- CHALLENGE
In the piece below about replacing an old portable radio, copy everything from "I’ve decided it’s" down to "of the dial." without changing a word.

- PASSAGE PROVIDED
--- Begin ---

Every now and then I find myself trying to resurrect some bit of technology from the past. As Satchel, the dog in the strip Get Fuzzy) once said, “I love living in the past…it’s so predictable.”
I’ve decided it’s time to replace my faithful audio sidekick, a portable radio that I got to help past the time doing carpentry work back in the 70s. It’s still working, but senility has invaded it’s plastic mind: the radio dial is kaput (fine if you like the station at the very end of the dial), the volume knob has a short (two choices: barely audible, and teenager blaring), it no longer likes batteries (contacts corroded long ago), and while the paint spatters offer a nice patina-like effect to the outside, it looks like hell sitting on the bathroom sink counter where I like to listen to the BBC while getting ready in the morning. No problem, except the BBC doesn’t come in on the station at the end of the dial.
Easy to replace, right? Not so fast, boombox breath. Seems like this type of radio mostly exists in the minds of old farts like me (I’m not quite in the old fart category yet, still working towards my old-fart merit badge). Oh, you can find portable mp3 players, boom boxes in all shapes and sizes, and strange looking morphs of plastic and colors that allegedly offer sound (if you can decipher the instructions), but to find a good old portable radio the size of a hardback book is a challenge. At least it has been so far. I’ve been to four stores with no luck.

--- End ---

Entries for locating words and elements:
--- Begin ---

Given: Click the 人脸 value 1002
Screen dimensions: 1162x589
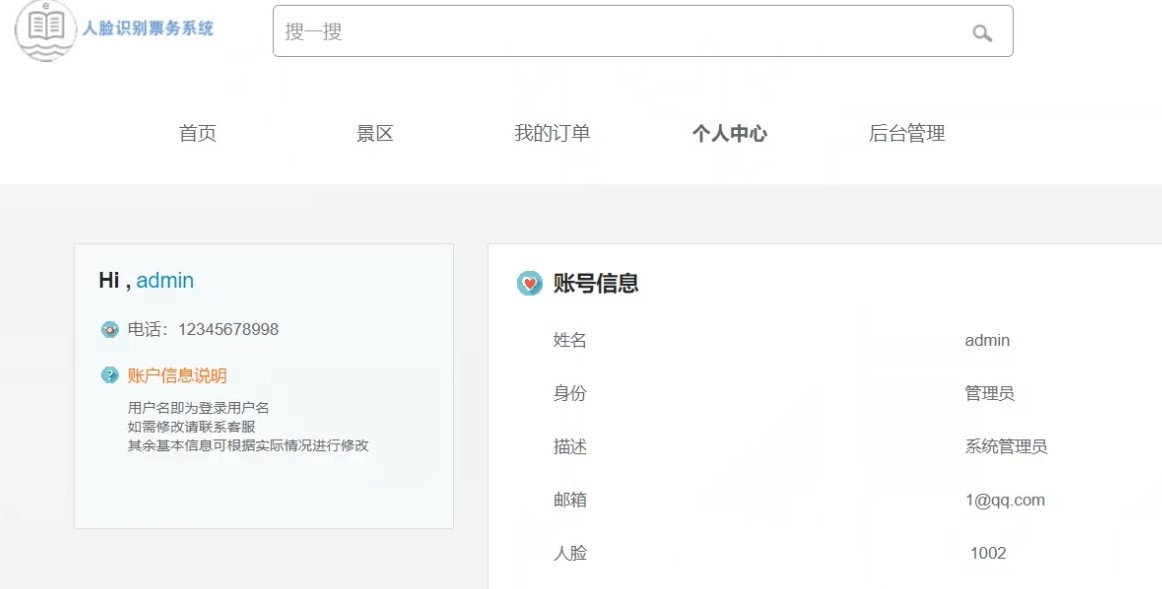Looking at the screenshot, I should coord(988,552).
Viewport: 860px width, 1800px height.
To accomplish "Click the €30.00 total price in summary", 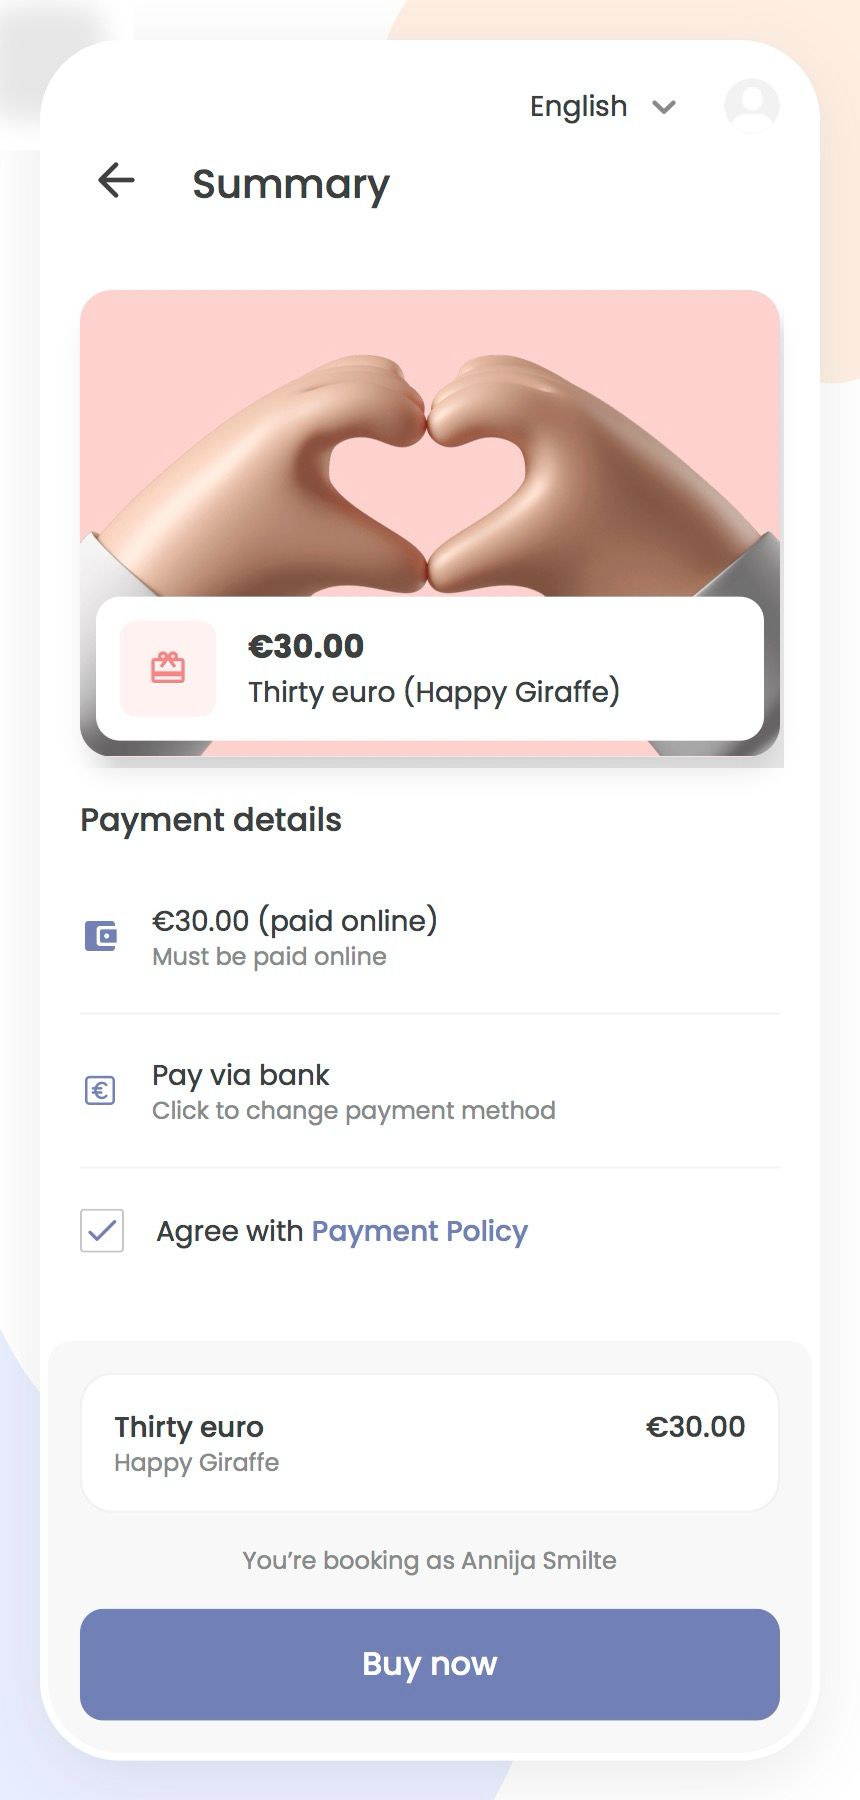I will [x=695, y=1427].
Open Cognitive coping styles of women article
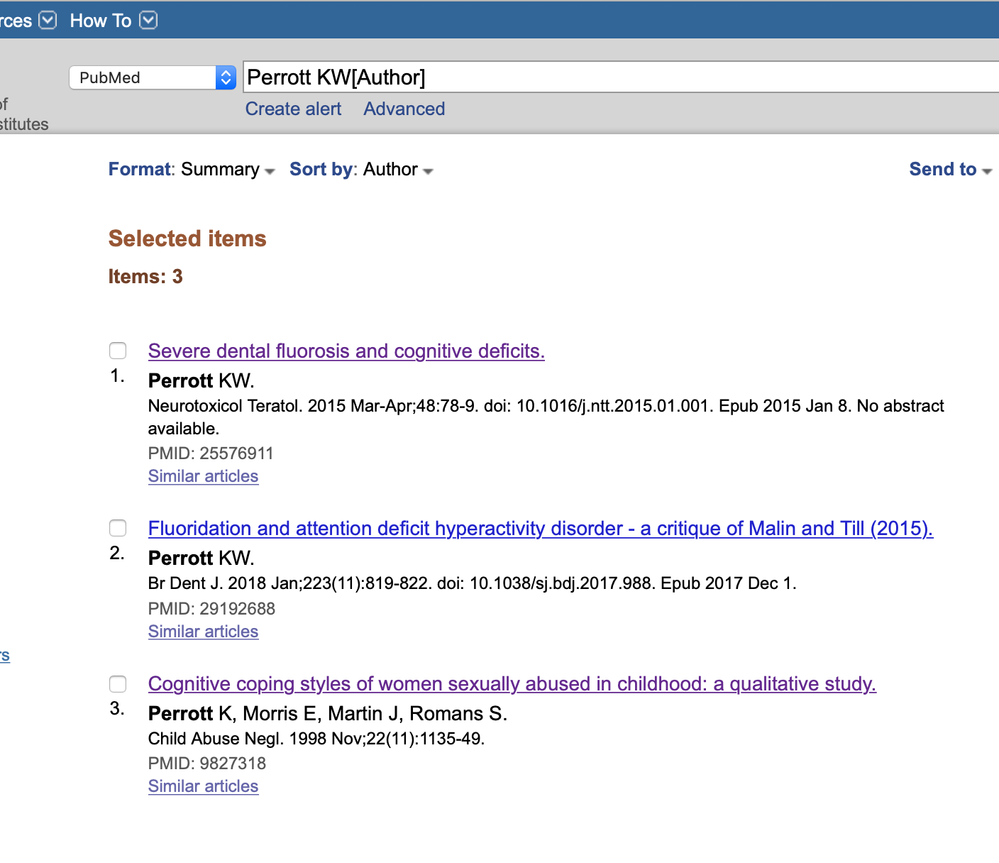Viewport: 999px width, 863px height. 511,684
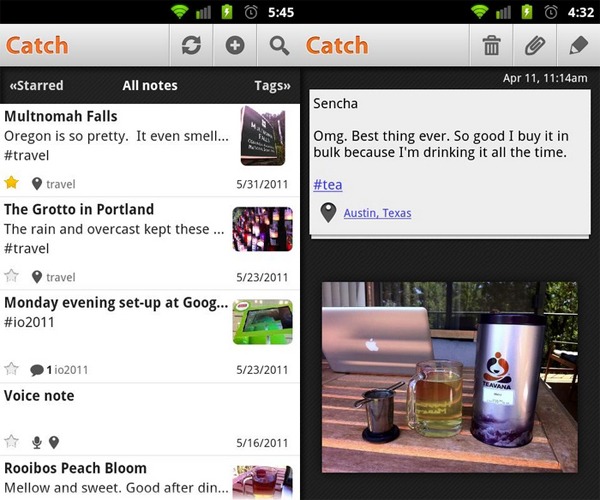Delete the note using trash icon

(491, 46)
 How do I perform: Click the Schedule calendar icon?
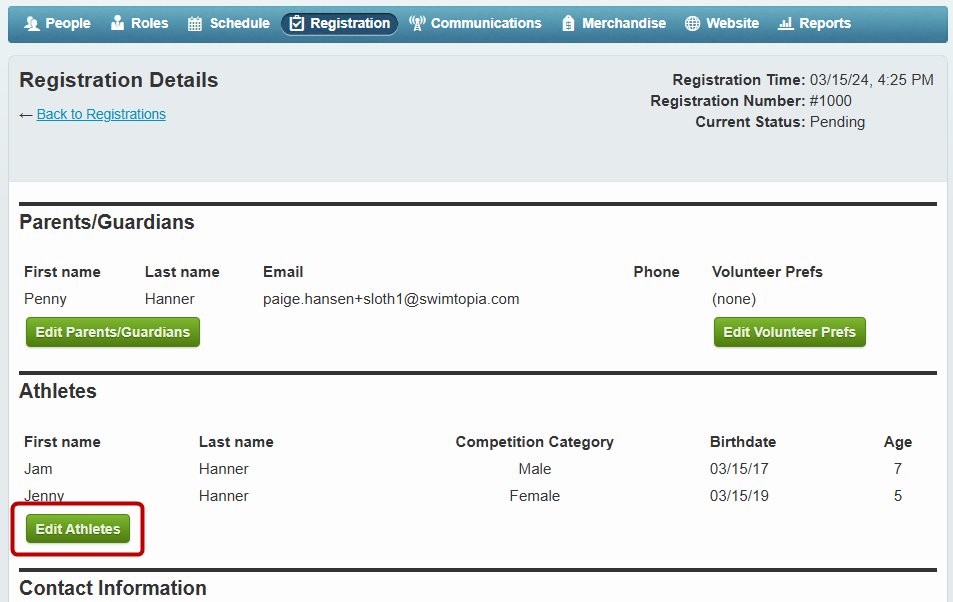[x=194, y=24]
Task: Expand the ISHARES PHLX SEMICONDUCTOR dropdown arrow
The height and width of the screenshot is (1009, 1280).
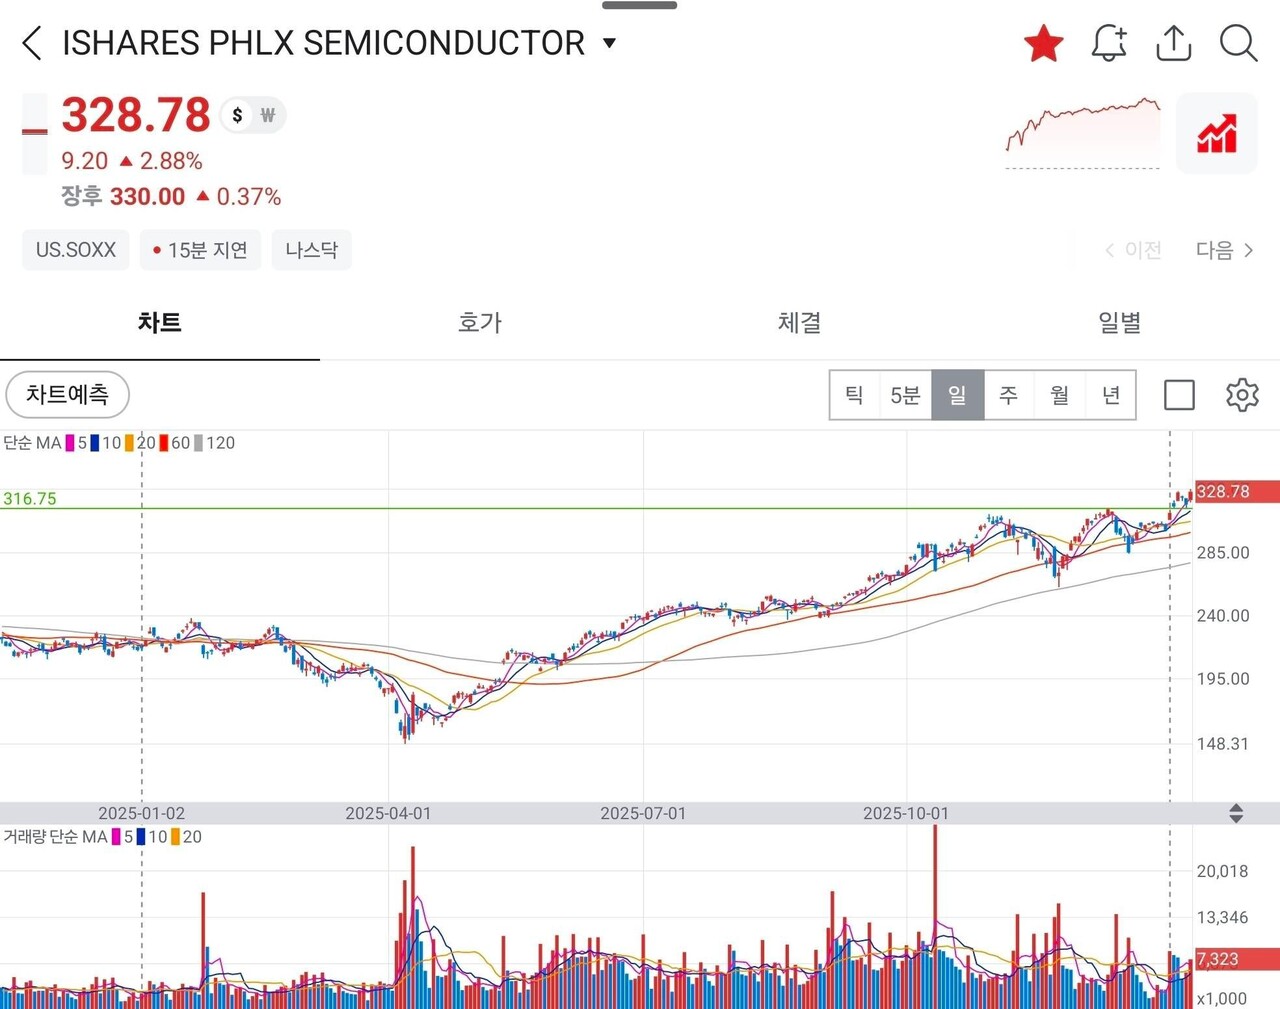Action: click(x=609, y=43)
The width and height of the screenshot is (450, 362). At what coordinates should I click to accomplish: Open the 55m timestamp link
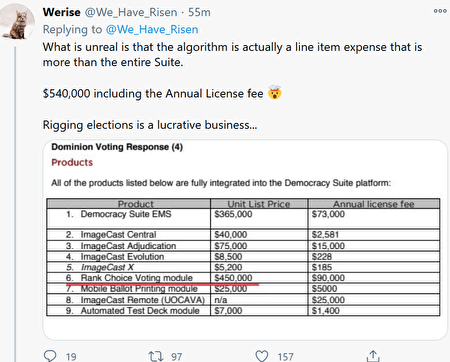[199, 12]
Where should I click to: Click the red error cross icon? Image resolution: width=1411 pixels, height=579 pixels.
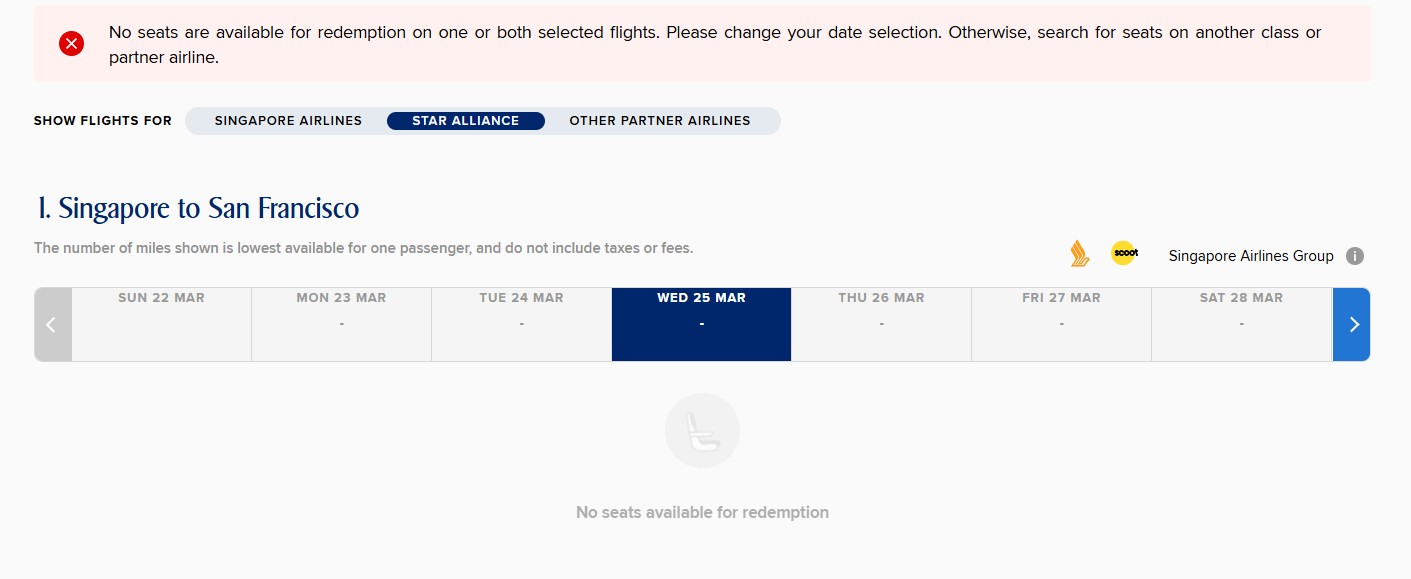(71, 43)
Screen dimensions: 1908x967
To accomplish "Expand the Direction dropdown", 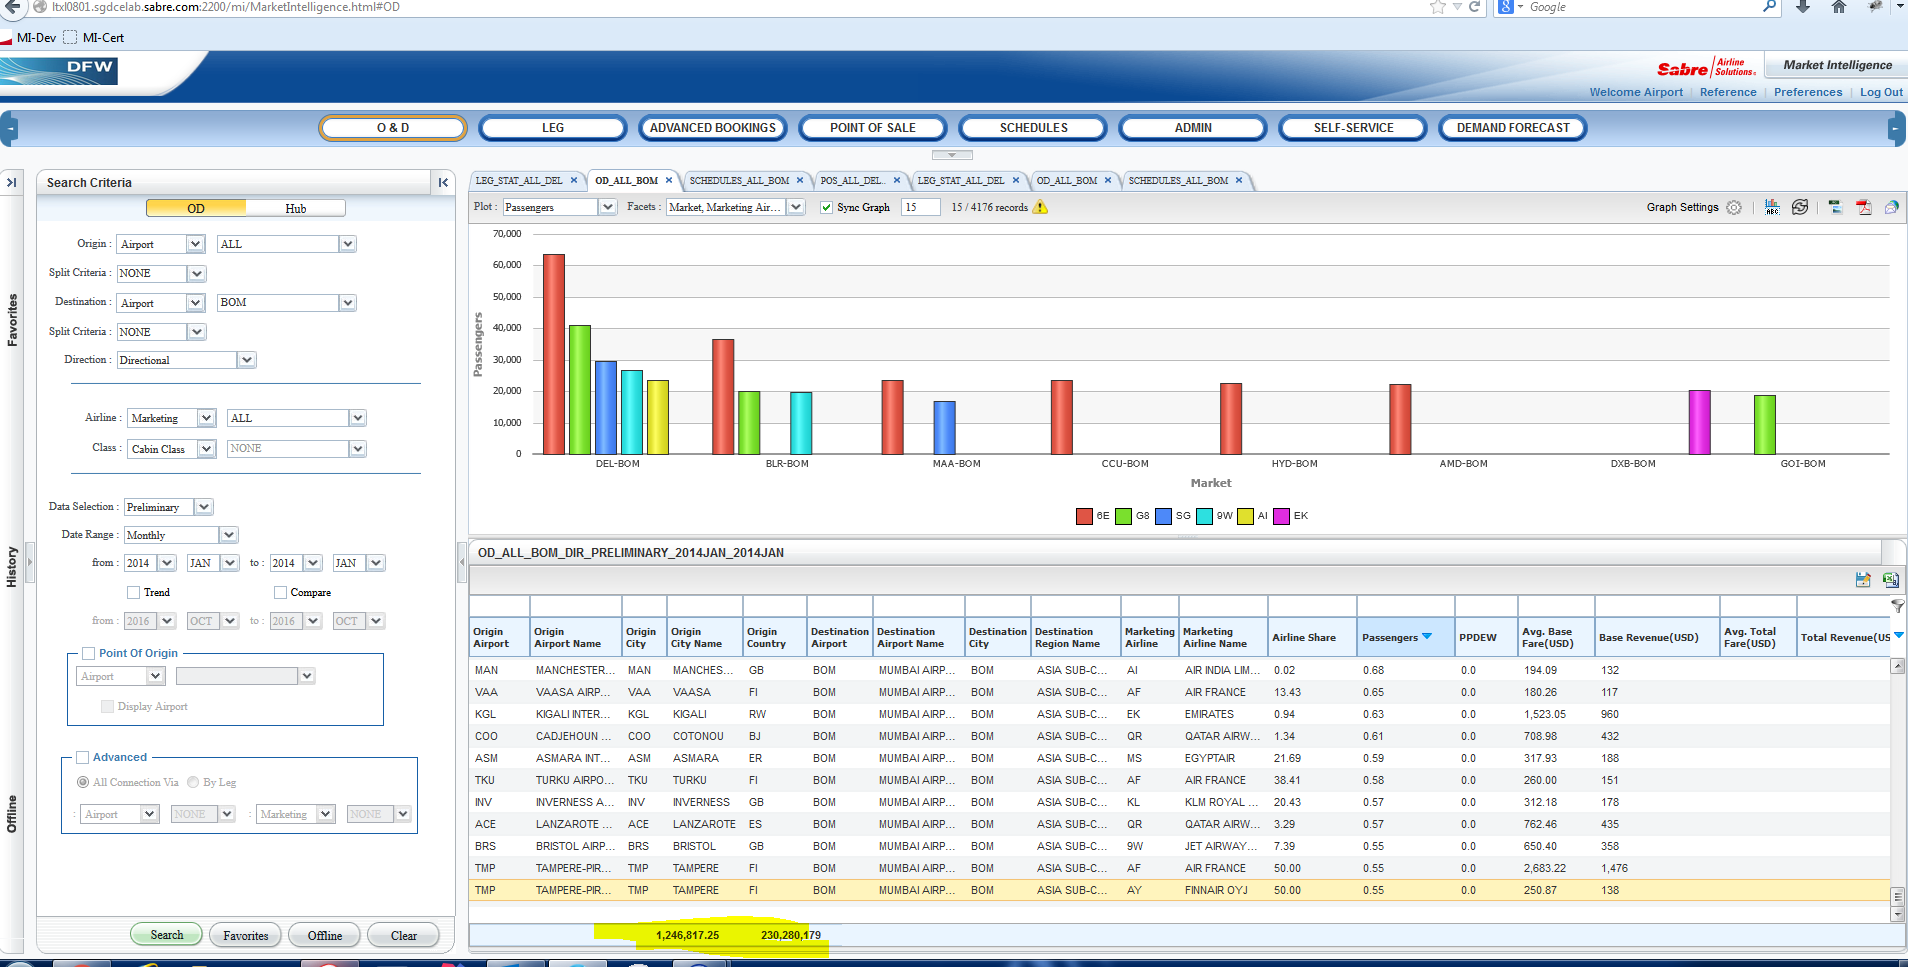I will pos(247,360).
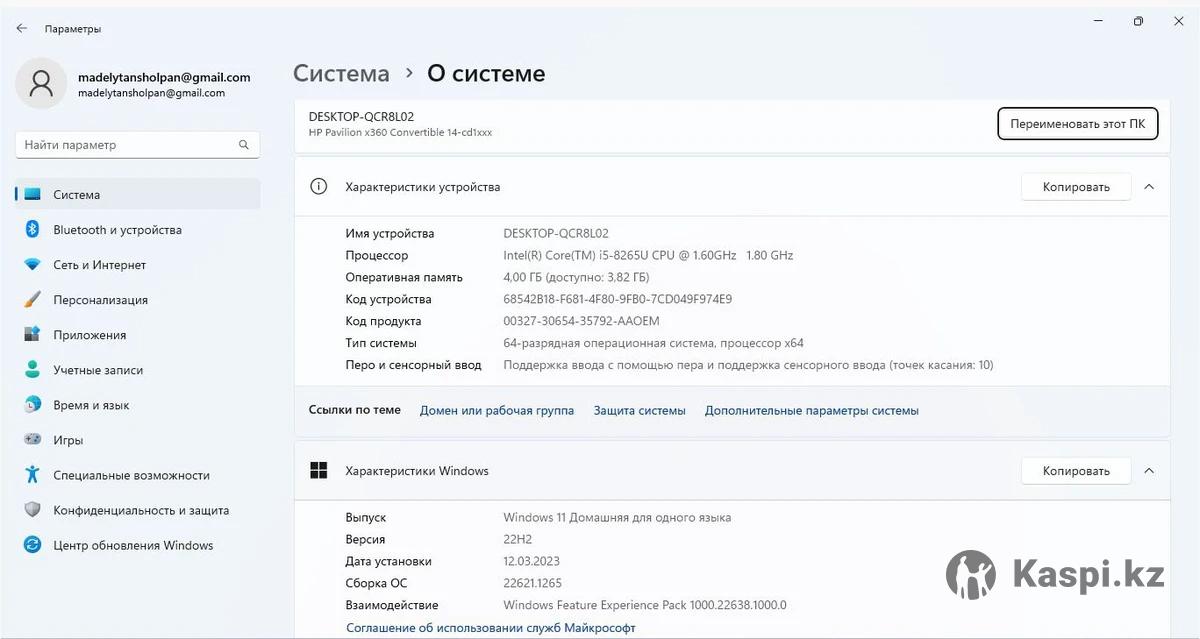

--- End ---

- RESPONSE
I’ve decided it’s time to replace my faithful audio sidekick, a portable radio that I got to help past the time doing carpentry work back in the 70s. It’s still working, but senility has invaded it’s plastic mind: the radio dial is kaput (fine if you like the station at the very end of the dial), the volume knob has a short (two choices: barely audible, and teenager blaring), it no longer likes batteries (contacts corroded long ago), and while the paint spatters offer a nice patina-like effect to the outside, it looks like hell sitting on the bathroom sink counter where I like to listen to the BBC while getting ready in the morning. No problem, except the BBC doesn’t come in on the station at the end of the dial.